Instructions for the task:
Reproduce the material verbatim, starting at the line that contains "The width and height of the screenshot is (1568, 744)." and ending at the last line of the material. Omit the pictures from your output.

Supplied data:

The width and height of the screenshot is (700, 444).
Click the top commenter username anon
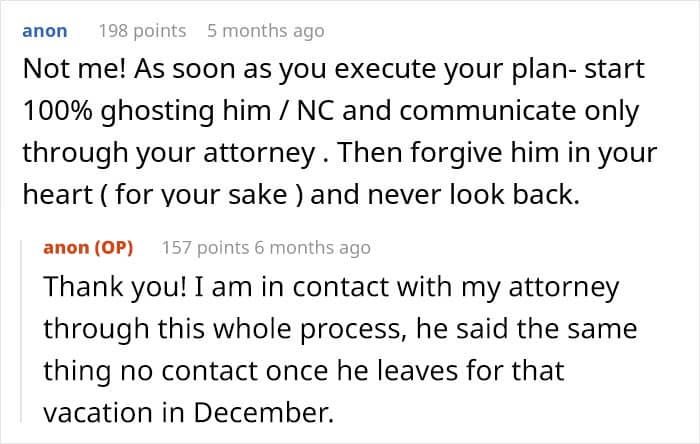pos(44,31)
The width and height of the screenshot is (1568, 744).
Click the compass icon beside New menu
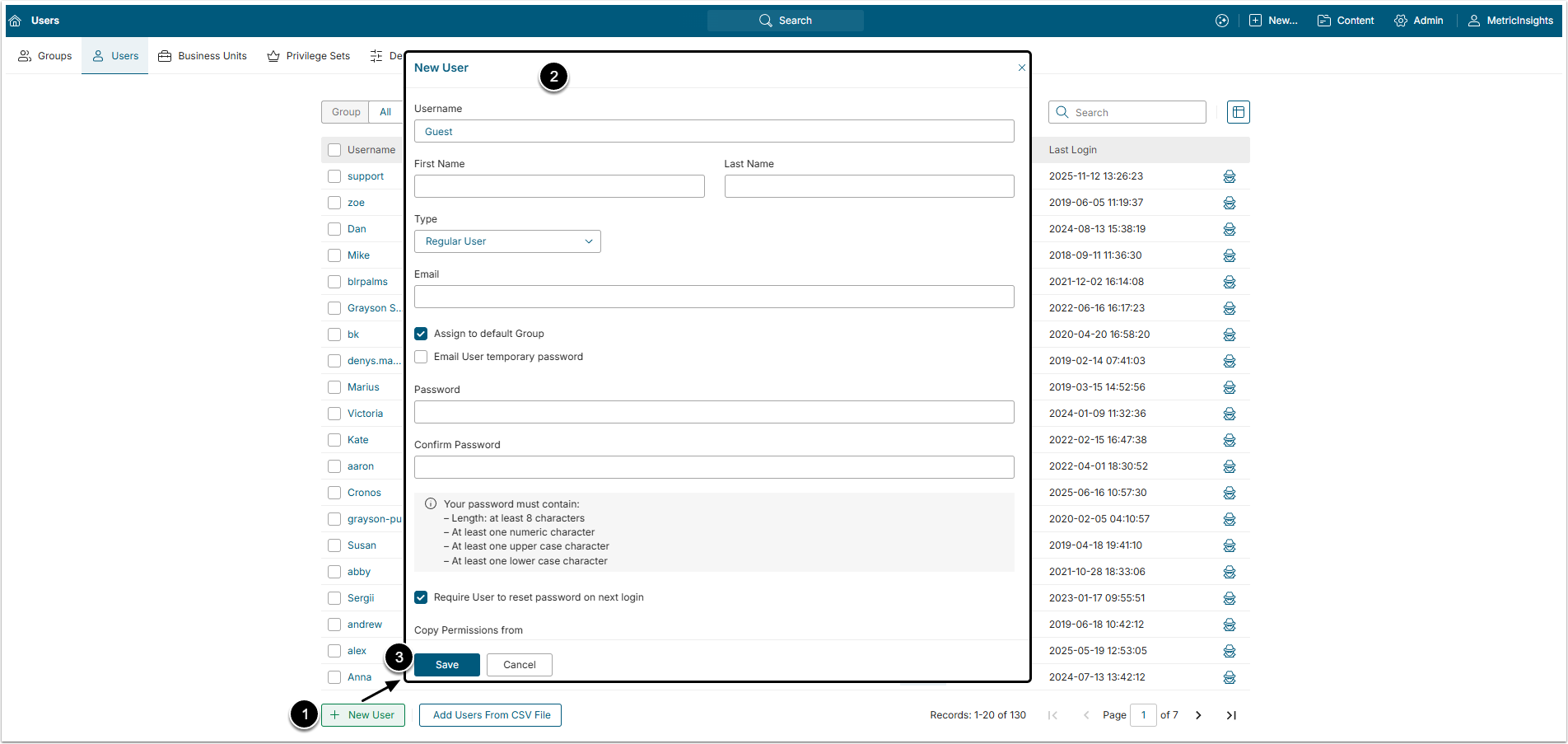tap(1222, 21)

Answer to the problem:
The width and height of the screenshot is (1568, 744).
Click the compass icon beside New menu
tap(1222, 21)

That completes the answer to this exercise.